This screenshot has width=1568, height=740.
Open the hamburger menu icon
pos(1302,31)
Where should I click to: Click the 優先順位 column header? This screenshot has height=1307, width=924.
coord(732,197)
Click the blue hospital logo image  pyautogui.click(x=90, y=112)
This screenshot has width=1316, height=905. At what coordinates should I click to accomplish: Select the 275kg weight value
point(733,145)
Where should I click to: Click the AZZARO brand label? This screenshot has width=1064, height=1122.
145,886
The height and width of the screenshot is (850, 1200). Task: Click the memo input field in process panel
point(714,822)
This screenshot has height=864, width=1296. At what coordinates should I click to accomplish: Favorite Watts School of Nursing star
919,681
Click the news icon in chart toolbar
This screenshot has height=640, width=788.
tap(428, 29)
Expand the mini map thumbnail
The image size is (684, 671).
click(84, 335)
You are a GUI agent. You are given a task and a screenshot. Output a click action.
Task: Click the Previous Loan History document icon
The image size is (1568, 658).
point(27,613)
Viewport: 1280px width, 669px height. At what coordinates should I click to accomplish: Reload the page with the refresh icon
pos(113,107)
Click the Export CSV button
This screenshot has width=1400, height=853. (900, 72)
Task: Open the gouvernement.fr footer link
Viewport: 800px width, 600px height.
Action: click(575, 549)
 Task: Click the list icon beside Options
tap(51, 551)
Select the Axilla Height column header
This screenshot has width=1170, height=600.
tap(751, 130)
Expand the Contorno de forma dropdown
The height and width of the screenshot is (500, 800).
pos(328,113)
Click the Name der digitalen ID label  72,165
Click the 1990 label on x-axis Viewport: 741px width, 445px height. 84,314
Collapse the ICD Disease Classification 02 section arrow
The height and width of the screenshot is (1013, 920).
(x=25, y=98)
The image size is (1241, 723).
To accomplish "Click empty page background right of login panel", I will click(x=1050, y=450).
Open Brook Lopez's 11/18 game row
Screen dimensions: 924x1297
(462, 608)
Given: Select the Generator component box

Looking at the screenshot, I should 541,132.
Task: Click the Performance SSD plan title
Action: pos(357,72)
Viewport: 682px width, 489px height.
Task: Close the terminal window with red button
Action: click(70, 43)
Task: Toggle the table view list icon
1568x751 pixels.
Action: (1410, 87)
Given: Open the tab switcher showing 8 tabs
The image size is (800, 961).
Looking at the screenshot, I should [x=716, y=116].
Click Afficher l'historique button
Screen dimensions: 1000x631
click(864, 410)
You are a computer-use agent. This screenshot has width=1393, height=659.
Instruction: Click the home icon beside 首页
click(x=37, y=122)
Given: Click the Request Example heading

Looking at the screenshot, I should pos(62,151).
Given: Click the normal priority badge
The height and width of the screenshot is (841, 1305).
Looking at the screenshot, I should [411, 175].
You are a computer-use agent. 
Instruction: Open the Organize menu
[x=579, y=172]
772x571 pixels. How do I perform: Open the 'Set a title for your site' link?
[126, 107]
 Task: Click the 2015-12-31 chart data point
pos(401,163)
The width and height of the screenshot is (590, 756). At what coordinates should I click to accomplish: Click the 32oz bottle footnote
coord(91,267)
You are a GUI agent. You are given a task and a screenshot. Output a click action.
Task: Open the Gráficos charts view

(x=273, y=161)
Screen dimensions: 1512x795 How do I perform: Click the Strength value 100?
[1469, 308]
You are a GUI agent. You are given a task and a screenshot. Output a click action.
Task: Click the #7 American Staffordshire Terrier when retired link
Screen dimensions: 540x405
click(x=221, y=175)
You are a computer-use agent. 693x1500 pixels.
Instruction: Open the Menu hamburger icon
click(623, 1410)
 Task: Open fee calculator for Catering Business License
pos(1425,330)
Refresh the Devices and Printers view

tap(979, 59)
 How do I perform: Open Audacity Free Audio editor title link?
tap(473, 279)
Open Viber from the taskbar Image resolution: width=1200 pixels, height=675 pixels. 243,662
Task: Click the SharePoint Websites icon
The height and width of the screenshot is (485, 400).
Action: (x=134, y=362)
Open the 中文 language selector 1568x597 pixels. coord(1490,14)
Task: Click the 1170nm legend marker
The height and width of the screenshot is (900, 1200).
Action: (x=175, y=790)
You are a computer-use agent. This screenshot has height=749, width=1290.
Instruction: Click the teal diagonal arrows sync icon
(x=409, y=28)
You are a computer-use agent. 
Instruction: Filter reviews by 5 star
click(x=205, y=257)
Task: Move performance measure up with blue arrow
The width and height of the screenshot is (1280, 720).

### Aim of the task
Repeat every line of the material exactly.

### Result for this exercise
This screenshot has width=1568, height=740.
Open the hamburger menu icon
pos(1302,31)
Where should I click to: Click the 優先順位 column header? This screenshot has height=1307, width=924.
coord(732,197)
Click the blue hospital logo image  pyautogui.click(x=90, y=112)
This screenshot has width=1316, height=905. At what coordinates should I click to accomplish: Select the 275kg weight value
point(733,145)
Where should I click to: Click the AZZARO brand label? This screenshot has width=1064, height=1122.
145,886
The height and width of the screenshot is (850, 1200). Task: Click the memo input field in process panel
point(714,822)
This screenshot has height=864, width=1296. At what coordinates should I click to accomplish: Favorite Watts School of Nursing star
919,681
Click the news icon in chart toolbar
This screenshot has height=640, width=788.
tap(428, 29)
Expand the mini map thumbnail
The image size is (684, 671).
click(84, 335)
You are a GUI agent. You are given a task and a screenshot. Output a click action.
Task: Click the Previous Loan History document icon
The image size is (1568, 658).
point(27,613)
Viewport: 1280px width, 669px height. At what coordinates should I click to accomplish: Reload the page with the refresh icon
pos(113,107)
Click the Export CSV button
This screenshot has width=1400, height=853. (900, 72)
Task: Open the gouvernement.fr footer link
Viewport: 800px width, 600px height.
Action: click(575, 549)
 Task: Click the list icon beside Options
tap(51, 551)
Select the Axilla Height column header
This screenshot has width=1170, height=600.
tap(751, 130)
Expand the Contorno de forma dropdown
The height and width of the screenshot is (500, 800).
pos(328,113)
Click the Name der digitalen ID label  72,165
Click the 1990 label on x-axis Viewport: 741px width, 445px height. 84,314
Collapse the ICD Disease Classification 02 section arrow
The height and width of the screenshot is (1013, 920).
(x=25, y=98)
The image size is (1241, 723).
To accomplish "Click empty page background right of login panel", I will click(x=1050, y=450).
Open Brook Lopez's 11/18 game row
Screen dimensions: 924x1297
(462, 608)
Given: Select the Generator component box

Looking at the screenshot, I should 541,132.
Task: Click the Performance SSD plan title
Action: pos(357,72)
Viewport: 682px width, 489px height.
Task: Close the terminal window with red button
Action: click(70, 43)
Task: Toggle the table view list icon
1568x751 pixels.
Action: (1410, 87)
Given: Open the tab switcher showing 8 tabs
The image size is (800, 961).
Looking at the screenshot, I should [x=716, y=116].
Click Afficher l'historique button
Screen dimensions: 1000x631
click(864, 410)
You are a computer-use agent. This screenshot has width=1393, height=659.
Instruction: Click the home icon beside 首页
click(x=37, y=122)
Given: Click the Request Example heading

Looking at the screenshot, I should pos(62,151).
Given: Click the normal priority badge
The height and width of the screenshot is (841, 1305).
Looking at the screenshot, I should [411, 175].
You are a computer-use agent. 
Instruction: Open the Organize menu
[x=579, y=172]
772x571 pixels. How do I perform: Open the 'Set a title for your site' link?
[126, 107]
 Task: Click the 2015-12-31 chart data point
pos(401,163)
The width and height of the screenshot is (590, 756). At what coordinates should I click to accomplish: Click the 32oz bottle footnote
coord(91,267)
You are a GUI agent. You are given a task and a screenshot. Output a click action.
Task: Open the Gráficos charts view

(x=273, y=161)
Screen dimensions: 1512x795 How do I perform: Click the Strength value 100?
[1469, 308]
You are a GUI agent. You are given a task and a screenshot. Output a click action.
Task: Click the #7 American Staffordshire Terrier when retired link
Screen dimensions: 540x405
click(x=221, y=175)
You are a computer-use agent. 693x1500 pixels.
Instruction: Open the Menu hamburger icon
click(623, 1410)
 Task: Open fee calculator for Catering Business License
pos(1425,330)
Refresh the Devices and Printers view

tap(979, 59)
 How do I perform: Open Audacity Free Audio editor title link?
tap(473, 279)
Open Viber from the taskbar Image resolution: width=1200 pixels, height=675 pixels. 243,662
Task: Click the SharePoint Websites icon
The height and width of the screenshot is (485, 400).
Action: (x=134, y=362)
Open the 中文 language selector 1568x597 pixels. coord(1490,14)
Task: Click the 1170nm legend marker
The height and width of the screenshot is (900, 1200).
Action: (x=175, y=790)
You are a computer-use agent. This screenshot has height=749, width=1290.
Instruction: Click the teal diagonal arrows sync icon
(x=409, y=28)
You are a computer-use agent. 
Instruction: Filter reviews by 5 star
click(x=205, y=257)
Task: Move performance measure up with blue arrow
The width and height of the screenshot is (1280, 720).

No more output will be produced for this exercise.